In unsupervised domain adaptation, rich domain-specific characteristics bring great challenge to learn domain-invariant representations. However, domain discrepancy is considered to be directly minimized in existing solutions, which is difficult to achieve in practice. Some methods alleviate the difficulty by explicitly modeling domain-invariant and domain-specific parts in the representations, but the adverse influence of the explicit construction lies in the residual domain-specific characteristics in the constructed domain-invariant representations. In this paper, we equip adversarial domain adaptation with Gradually Vanishing Bridge (GVB) mechanism on both generator and discriminator. On the generator, GVB could not only reduce the overall transfer difficulty, but also reduce the influence of the residual domain-specific characteristics in domain-invariant representations. On the discriminator, GVB contributes to enhance the discriminating ability, and balance the adversarial training process. Experiments on three challenging datasets show that our GVB methods outperform strong competitors, and cooperate well with other adversarial methods.

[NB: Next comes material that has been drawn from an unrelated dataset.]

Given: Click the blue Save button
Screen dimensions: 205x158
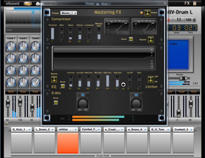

10. Parsing-based View-aware Embedding Network for Vehicle Re-Identification ( Dechao Meng, Liang Li, Xuejing Liu, Yadong Li, Shijie Yang, Zheng-Jun Zha, Xingyu Gao, Shuhui Wang, and Qingming Huang )

With the promotion of the requirements of smart surveillance and AI City, the vehicle ReID has attracted the attention of the researchers recently. The traditional methods commonly extract the global features for a vehicle image and calculate the distance of different images based on this distance. Such a scheme ignores the visual difference caused by the viewpoint perspective of the vehicle, which will lead to large intra-instance distance and subtle inter-instance discrepancy. To solve this problem, we proposed a parsing-based view-aware embedding network (PVEN). In detail, PVEN uses a parsing sub-model to parse a vehicle into different parts, namely front, back, side and top. Then we apply the four masks in the feature map extracted by a deep convolutional neural network respectively and get the local features of different views. The operation decouples the features under different perspectives. Besides, we proposed common-visible feature alignment. In detail, we normalize the distances of the four local features by the product of the area corresponding to each mask. The enhancement takes the advantages of the perspective relationship between two compared images, which eases the feature misalignment in the distance calculation procedure. Our PVEN achieves the best performance in three main-stream vehicle ReID benchmarks.

11. Label Decoupling Framework for Salient Object Detection (Jun Wei, Shuhui Wang, Zhe Wu, Chi Su, Qingming Huang, Qi Tian)

To get more accurate saliency maps, recent methods mainly focus on aggregating multi-level features from fully convolutional network (FCN) and introducing edge information as auxiliary supervision. Though these methods have achieved remarkable progress, we observe that the closer the pixel is to the edge, the more difficult it is to predict, because edge pixels have an very imbalance distribution. To address this problem, we propose a Label Decoupling Framework (LDF) which mainly consists of label decoupling (LD) and feature interaction network (FIN). As shown in Fig.1, LD explicitly decomposes the original saliency map into body map and detail map, where body map concentrates on center areas and detail map focuses on small region around edges. Different from traditional edge supervision, detail map works better for it involving in much more pixels than the edge map. Different from saliency label, body map discards edge pixels and only pay attention to center areas. This successfully avoids the harmful effects from edge pixels during training. Besides, FIN develops two branches to deal with body map and detail map respectively, as shown in Fig.2. Considering the complementarity of these two maps, feature interaction (FI) is designed to fuse the two branches to predict the saliency map, which is then used to refine the two branches. This iterative refinement is helpful for learning better representations and segmenting more precise saliency maps. Comprehensive experiments on six benchmark datasets demonstrate that the proposed algorithm outperforms state-of-the-art approaches on different evaluation metrics.